Bellow are some details from the result file.
# set seed for reproducibility
set.seed(3433)
# Sampling the data to 0.01 - for better performance
twitter <- sample(twitter, length(twitter) * 0.01, replace = FALSE)
blogs <- sample(blogs, length(blogs) * 0.01, replace = FALSE)
news <- sample(news, length(news) * 0.01, replace = FALSE)
# combine all three data sets into a single data set
inTrain <- c(twitter, blogs, news)
rm(twitter, blogs, news) # remove data not needed
The cleaning consists to transform the following topics:
Many of these steps are performed using tm package that provides a comprehensive text mining framework for R. Also the Lecture Slides from the 2012 Stanford Coursera course provide a good references to have a better understanding.
The tm package uses the concept of a so-called source to encapsulate and abstract the document input process.
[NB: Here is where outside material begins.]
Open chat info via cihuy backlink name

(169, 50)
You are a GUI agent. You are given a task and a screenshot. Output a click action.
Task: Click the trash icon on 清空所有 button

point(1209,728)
In this way a corpus is created from the text already sampled, using the tm pacakge, in order to take advantage of the text mining functionalities provided by that package.
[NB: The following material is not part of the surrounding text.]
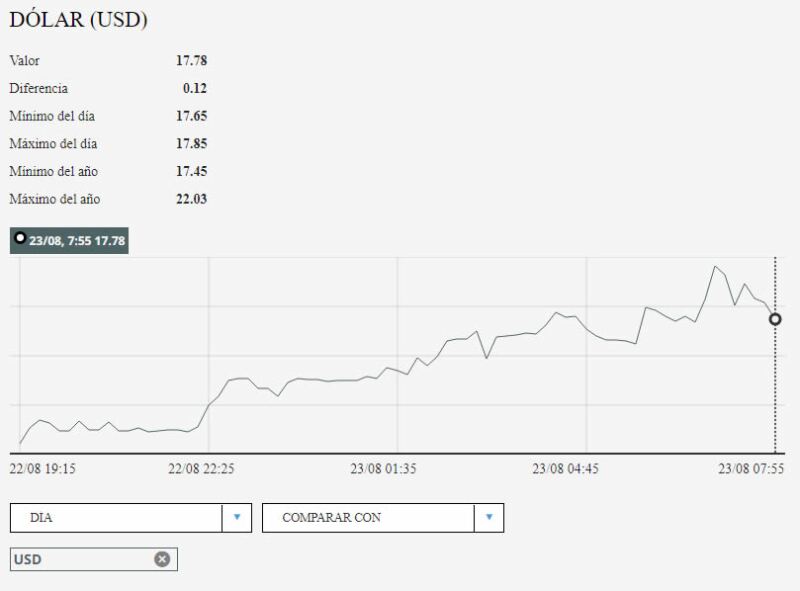The width and height of the screenshot is (800, 591).
Task: Click the Máximo del día value 17.85
Action: pyautogui.click(x=191, y=144)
buildCorpus <- function (dataSet) {
dataSet <- iconv(dataSet, "latin1", "ASCII", sub = "") # remove non-English words
docs <- VCorpus(VectorSource(dataSet))
toSpace <- content_transformer(function(x, pattern) gsub(pattern, " ", x))
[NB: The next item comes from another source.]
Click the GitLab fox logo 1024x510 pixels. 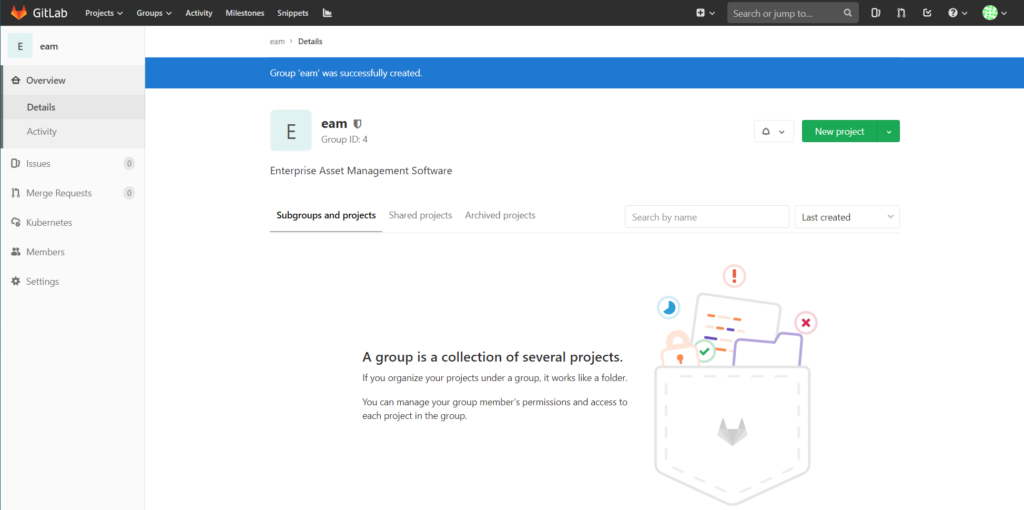click(19, 13)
# remove URL, Twitter handles and email patterns, transform to lower case etc.
docs <- tm_map(docs, toSpace, "(f|ht)tp(s?)://(.*)[.][a-z]+")
docs <- tm_map(docs, toSpace, "@[^\\s]+")
docs <- tm_map(docs, toSpace, "\\b[A-Z a-z 0-9._ - ]*[@](.*?)[.]{1,3} \\b")
docs <- tm_map(docs, tolower)
docs <- tm_map(docs, removeWords, stopwords("english"))
docs <- tm_map(docs, removePunctuation)
docs <- tm_map(docs, removeNumbers)
docs <- tm_map(docs, stripWhitespace)
docs <- tm_map(docs, PlainTextDocument)
return(docs)
}
corpus <- buildCorpus(inTrain) # function call
Exploratory data is to provide to you a basic summary about the data set. Word counts, line counts, a basic data table and a basic plots to show you some features of the data.
As a result file, that combined data from twitter, blogs and news, where was considered 1% as sample size for both files. we have the resume as:
message(sprintf(" %s lines\n %s words\n %s characters\n %s MB", length(inTrain), stri_stats_latex(inTrain)[4], sum(nchar(inTrain)), round(object.size(inTrain)/1024^2, digits = 2)))
## 33365 lines
## 704006 words
## 3829031 characters
## 5.97 MB
rm(inTrain) # remove data not needed
A bar chart and word cloud are showed to illustrate most common word that appears into the result file.
tdm <- TermDocumentMatrix(corpus)
freq <- sort(rowSums(as.matrix(tdm)), decreasing = TRUE)
wordFreq <- data.frame(word = names(freq), freq = freq)
# plot the top 100 most frequent words
wordFreq %>%
arrange(desc(freq)) %>%
top_n(100, freq) %>%
mutate(
word = fct_reorder(word, freq, .desc = TRUE)
) %>%
plot_ly(x = ~word, y = ~freq, type = "bar") %>%
layout(title = 'Top 100 most frequent words')
# construct word cloud using library(wordcloud)
suppressWarnings (
wordcloud(words = wordFreq$word,
freq = wordFreq$freq,
min.freq = 1,
max.words = 100,
random.order = FALSE,
rot.per = 0.35,
colors=brewer.pal(8, "Dark2"))
)
# remove variables no longer needed to free up memory
rm(tdm, freq, wordFreq)
As mentioned earlier, the next steps will be to produce a Shiny app in a way that will predict the next word using natural language processing.
This first step provided an overview over the data and confirmed the needed to work with a sample size of data due to the large data available.
The complete code are available into github.com/Cristianneuhaus, PGA-Milestone Report.RMD file.